GitHub Environments¶
CD uses GitHub environments qa and production on deploy jobs (approval rules optional).
Local parity¶
Fast CI check (Vue only, no Streamlit): tox -e lint,backend,agent-eval,frontend-vue — matches PRODUCT_ROADMAP.md. Full CI parity includes frontend-streamlit as in .github/workflows/ci.yml.
tox -e lint,backend,agent-eval,frontend-streamlit,frontend-vue,secrets
# Optional: tox -e docs (MkDocs strict build)
# dependency review (new high/critical CVEs) runs in GitHub only — compares PR dependency diffs
The local .githooks/pre-push hook runs the same gitleaks scan before any
push leaves your machine — install with ../../scripts/install-hooks.sh --global
for commit-msg + pre-push protections on every repo, or omit --global for
repo-local hooks only.
Branch flow¶
PR → main → CI
promote → qa → CD (build + optional deploy)
promote → release → CD (+ optional RAGAS gate)
See RELEASE.md for promotion commands and tagging.

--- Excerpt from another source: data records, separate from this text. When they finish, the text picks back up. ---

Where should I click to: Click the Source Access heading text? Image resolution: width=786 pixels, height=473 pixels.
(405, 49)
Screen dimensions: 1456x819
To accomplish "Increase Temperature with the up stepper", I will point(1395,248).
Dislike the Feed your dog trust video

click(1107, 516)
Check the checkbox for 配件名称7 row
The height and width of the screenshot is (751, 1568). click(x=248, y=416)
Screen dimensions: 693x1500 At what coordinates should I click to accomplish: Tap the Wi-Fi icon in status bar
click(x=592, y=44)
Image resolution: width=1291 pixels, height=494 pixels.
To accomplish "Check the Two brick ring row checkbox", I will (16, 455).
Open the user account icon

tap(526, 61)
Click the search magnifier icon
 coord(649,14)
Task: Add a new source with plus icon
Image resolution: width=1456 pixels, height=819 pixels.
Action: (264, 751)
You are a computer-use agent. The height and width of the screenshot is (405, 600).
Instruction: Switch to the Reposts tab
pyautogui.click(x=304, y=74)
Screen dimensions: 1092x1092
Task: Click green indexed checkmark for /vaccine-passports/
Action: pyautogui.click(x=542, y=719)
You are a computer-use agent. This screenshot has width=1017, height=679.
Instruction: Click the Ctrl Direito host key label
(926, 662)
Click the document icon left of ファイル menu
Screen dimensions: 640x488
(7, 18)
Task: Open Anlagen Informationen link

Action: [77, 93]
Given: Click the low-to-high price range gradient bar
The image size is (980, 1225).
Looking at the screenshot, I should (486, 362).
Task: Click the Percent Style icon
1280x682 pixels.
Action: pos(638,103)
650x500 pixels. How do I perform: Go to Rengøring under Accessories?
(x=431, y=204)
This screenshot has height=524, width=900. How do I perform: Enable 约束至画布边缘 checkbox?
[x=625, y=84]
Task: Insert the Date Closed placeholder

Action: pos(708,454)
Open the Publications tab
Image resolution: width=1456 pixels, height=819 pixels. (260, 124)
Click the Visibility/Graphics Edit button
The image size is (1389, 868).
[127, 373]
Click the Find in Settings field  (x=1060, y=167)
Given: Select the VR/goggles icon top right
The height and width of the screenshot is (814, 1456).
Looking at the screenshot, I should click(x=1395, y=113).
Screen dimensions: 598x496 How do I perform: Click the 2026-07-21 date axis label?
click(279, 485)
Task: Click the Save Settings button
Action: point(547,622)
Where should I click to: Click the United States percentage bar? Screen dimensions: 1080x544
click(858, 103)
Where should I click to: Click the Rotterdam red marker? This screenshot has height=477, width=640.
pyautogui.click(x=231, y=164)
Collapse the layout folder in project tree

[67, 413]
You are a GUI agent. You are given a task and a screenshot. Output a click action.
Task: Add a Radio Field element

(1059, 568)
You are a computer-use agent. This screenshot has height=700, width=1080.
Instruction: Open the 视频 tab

CI gotchas (frontend-vue)¶
| Issue | Fix |
|---|---|
nvm: command not found on GHA |
Tox skips nvm use when CI=true; Node comes from setup-node |
Cannot find module @rollup/rollup-linux-x64-gnu |
Use HUSKY=0 npm ci (not --ignore-scripts); @rollup/rollup-* pinned in frontend-vue optionalDependencies |
Slow frontend-vue tox setup |
Env no longer installs root requirements.txt — Node/npm only |
Branch protection (rulesets)¶
The Protect main ruleset on the default branch requires these status checks before merge:
tox (lint, backend, frontends)gitleaks (history + diff)dependency review (new high/critical CVEs)no tool attribution
A separate ruleset, Protect main, qa, release from deletion, blocks branch deletion on main, qa, and release.
Remote branches on origin: main, qa, release. Release tags: v1.0 (alias of v0.1), v2.0, v3.0.0. See release-notes/ for high-level summaries and RELEASE.md for the promotion process.